Exercise aim
Find the line with "Undo the last" in the entries below, then reproduce it and every line after it down to and including the line with "Select the VHDX(X)", exactly.

Start of Material provided

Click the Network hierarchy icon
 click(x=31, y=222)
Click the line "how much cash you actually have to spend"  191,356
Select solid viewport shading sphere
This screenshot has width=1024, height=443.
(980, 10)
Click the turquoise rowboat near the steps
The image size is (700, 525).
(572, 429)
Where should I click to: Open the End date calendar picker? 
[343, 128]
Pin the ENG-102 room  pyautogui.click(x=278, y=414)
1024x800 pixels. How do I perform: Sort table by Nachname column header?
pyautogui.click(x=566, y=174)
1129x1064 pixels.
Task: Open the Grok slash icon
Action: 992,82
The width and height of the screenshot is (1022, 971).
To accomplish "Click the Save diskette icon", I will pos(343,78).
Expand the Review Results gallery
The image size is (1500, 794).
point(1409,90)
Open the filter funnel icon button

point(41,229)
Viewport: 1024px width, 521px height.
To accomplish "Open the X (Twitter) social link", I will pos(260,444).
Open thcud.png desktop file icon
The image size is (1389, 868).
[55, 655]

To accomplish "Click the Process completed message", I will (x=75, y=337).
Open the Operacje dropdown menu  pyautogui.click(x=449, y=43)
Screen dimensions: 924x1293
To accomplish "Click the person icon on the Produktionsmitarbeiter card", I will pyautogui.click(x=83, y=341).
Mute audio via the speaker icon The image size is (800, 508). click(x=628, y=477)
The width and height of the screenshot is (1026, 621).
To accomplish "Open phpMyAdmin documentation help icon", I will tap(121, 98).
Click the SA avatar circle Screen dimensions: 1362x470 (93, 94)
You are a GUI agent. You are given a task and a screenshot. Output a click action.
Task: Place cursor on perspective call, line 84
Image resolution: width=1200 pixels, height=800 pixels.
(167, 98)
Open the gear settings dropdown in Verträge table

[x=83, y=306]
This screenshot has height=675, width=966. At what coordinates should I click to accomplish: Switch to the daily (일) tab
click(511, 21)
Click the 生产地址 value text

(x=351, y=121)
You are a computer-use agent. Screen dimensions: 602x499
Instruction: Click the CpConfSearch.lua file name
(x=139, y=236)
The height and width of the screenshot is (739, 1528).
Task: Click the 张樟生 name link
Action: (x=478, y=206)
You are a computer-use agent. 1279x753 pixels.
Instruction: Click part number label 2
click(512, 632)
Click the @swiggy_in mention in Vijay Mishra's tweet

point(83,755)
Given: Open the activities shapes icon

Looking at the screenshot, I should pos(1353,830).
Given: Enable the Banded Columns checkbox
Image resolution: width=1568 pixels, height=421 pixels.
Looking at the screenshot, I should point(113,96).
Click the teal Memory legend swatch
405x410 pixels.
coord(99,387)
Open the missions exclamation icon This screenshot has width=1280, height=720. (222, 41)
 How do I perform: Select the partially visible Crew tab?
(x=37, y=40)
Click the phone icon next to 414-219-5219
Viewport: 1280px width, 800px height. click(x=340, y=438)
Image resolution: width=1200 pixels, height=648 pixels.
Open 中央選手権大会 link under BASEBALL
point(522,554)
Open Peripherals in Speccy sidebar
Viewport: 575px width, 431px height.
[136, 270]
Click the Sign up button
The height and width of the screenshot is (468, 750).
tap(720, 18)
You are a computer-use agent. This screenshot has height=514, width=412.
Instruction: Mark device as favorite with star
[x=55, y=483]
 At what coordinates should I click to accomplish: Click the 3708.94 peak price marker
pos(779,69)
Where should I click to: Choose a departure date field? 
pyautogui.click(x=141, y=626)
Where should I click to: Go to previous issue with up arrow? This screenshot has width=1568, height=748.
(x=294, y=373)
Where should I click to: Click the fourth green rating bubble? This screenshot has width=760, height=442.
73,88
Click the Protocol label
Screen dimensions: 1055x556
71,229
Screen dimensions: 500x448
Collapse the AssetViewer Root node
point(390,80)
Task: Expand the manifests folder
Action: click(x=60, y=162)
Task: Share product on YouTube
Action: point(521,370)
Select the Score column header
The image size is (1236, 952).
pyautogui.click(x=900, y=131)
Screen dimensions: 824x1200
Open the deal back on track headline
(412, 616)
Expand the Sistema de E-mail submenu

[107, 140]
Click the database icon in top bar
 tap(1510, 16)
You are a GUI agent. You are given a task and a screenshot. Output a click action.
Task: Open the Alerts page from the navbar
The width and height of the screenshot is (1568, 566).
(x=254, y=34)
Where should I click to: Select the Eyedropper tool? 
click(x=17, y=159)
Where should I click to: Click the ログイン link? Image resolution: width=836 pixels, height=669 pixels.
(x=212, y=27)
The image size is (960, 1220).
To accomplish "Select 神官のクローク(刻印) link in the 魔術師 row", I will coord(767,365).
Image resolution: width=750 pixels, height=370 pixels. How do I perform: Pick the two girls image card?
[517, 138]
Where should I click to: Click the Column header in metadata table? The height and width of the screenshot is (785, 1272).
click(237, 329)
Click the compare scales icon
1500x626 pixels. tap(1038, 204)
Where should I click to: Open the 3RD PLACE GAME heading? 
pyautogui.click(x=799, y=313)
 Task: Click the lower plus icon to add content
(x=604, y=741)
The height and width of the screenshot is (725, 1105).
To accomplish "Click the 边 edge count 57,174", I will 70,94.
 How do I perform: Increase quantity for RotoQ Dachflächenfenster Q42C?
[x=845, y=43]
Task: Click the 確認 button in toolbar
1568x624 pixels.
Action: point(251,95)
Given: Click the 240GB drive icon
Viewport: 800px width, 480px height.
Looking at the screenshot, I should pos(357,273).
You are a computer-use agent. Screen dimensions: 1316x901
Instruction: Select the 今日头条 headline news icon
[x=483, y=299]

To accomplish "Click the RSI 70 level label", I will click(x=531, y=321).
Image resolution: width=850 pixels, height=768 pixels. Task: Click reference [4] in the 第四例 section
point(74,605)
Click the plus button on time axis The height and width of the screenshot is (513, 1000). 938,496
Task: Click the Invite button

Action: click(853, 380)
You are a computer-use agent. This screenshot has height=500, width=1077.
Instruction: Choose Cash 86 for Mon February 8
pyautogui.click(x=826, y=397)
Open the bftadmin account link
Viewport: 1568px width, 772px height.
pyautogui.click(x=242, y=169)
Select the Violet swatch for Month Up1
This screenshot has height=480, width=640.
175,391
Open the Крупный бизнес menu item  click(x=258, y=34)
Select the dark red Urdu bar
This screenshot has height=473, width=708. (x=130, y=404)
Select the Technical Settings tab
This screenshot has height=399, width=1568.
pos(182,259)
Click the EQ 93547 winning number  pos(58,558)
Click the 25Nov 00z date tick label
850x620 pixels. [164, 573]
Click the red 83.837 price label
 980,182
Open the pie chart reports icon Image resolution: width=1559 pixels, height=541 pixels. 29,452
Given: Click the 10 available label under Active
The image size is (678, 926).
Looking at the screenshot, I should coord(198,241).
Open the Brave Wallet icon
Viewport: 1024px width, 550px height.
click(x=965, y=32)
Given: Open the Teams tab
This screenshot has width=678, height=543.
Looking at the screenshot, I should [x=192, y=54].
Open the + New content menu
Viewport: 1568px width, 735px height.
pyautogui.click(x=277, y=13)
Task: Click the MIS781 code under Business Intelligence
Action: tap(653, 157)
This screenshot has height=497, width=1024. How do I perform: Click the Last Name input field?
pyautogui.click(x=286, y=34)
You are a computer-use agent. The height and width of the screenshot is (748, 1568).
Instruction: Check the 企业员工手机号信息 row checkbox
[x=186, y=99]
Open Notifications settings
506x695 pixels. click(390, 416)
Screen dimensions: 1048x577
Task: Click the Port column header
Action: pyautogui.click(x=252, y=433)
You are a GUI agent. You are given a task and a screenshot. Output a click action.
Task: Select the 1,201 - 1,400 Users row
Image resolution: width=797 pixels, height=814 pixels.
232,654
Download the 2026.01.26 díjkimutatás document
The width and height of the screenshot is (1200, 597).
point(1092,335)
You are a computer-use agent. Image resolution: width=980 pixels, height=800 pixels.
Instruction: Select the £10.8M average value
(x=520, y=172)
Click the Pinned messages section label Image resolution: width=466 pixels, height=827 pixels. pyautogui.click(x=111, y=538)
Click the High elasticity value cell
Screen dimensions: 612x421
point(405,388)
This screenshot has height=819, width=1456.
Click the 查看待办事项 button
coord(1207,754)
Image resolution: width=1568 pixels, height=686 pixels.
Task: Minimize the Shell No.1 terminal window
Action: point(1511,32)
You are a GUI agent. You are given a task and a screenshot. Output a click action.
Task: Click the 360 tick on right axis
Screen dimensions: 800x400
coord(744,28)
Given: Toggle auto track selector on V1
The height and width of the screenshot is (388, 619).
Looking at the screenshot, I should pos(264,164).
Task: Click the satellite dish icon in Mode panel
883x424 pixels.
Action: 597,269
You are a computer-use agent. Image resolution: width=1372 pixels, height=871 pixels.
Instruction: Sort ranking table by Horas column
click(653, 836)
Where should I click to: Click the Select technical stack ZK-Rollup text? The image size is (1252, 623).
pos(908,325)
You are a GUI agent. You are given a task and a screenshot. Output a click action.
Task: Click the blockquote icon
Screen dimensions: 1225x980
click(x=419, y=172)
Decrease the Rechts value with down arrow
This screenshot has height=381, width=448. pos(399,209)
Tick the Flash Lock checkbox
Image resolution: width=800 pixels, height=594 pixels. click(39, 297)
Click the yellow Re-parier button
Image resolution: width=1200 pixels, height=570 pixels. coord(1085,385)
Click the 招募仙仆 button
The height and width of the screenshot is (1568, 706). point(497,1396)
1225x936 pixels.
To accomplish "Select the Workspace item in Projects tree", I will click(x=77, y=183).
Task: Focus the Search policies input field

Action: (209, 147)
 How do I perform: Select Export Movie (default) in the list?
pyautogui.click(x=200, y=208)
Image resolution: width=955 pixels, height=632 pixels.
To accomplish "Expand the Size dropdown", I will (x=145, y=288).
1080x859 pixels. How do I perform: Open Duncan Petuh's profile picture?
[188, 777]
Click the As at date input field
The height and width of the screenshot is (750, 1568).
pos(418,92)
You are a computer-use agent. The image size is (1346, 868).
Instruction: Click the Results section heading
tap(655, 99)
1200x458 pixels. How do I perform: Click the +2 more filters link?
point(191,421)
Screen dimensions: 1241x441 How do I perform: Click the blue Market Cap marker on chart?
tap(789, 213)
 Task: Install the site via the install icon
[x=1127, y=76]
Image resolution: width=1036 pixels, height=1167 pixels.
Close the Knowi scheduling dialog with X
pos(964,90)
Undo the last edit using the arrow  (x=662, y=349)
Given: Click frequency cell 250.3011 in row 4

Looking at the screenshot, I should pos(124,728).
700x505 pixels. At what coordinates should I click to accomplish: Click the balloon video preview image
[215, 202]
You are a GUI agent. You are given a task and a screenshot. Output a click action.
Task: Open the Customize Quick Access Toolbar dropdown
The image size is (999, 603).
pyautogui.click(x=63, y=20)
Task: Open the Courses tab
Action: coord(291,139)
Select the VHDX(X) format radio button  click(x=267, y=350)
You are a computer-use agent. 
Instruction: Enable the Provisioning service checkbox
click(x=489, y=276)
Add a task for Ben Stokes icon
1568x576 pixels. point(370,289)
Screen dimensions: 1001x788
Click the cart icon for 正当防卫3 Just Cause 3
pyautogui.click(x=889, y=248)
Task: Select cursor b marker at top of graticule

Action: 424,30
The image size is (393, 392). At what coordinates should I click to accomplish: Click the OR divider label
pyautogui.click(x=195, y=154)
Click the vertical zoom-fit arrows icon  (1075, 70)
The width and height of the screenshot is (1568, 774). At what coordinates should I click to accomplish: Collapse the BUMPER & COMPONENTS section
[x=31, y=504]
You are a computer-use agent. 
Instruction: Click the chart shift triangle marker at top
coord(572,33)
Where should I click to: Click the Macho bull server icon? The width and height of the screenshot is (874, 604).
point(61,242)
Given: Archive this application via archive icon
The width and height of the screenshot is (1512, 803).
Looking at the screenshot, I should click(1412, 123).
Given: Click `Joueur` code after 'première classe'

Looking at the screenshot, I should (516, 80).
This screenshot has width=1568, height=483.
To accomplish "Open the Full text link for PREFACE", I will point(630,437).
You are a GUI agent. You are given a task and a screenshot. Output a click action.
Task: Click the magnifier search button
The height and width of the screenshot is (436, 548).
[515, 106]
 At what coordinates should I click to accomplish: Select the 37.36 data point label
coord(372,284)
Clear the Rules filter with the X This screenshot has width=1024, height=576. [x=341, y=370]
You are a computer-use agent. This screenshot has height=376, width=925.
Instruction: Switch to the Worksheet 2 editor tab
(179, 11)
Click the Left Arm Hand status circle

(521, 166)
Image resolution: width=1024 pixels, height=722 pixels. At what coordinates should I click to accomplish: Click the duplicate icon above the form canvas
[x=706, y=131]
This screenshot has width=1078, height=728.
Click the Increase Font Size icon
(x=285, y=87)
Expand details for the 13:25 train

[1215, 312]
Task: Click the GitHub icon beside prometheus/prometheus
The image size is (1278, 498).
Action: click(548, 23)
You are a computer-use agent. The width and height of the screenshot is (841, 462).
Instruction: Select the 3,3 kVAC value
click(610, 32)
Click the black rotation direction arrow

End of Material provided

Solution
Undo the last edit using the arrow  (x=662, y=349)
Given: Click frequency cell 250.3011 in row 4

Looking at the screenshot, I should pos(124,728).
700x505 pixels. At what coordinates should I click to accomplish: Click the balloon video preview image
[215, 202]
You are a GUI agent. You are given a task and a screenshot. Output a click action.
Task: Open the Customize Quick Access Toolbar dropdown
The image size is (999, 603).
pyautogui.click(x=63, y=20)
Task: Open the Courses tab
Action: coord(291,139)
Select the VHDX(X) format radio button  click(x=267, y=350)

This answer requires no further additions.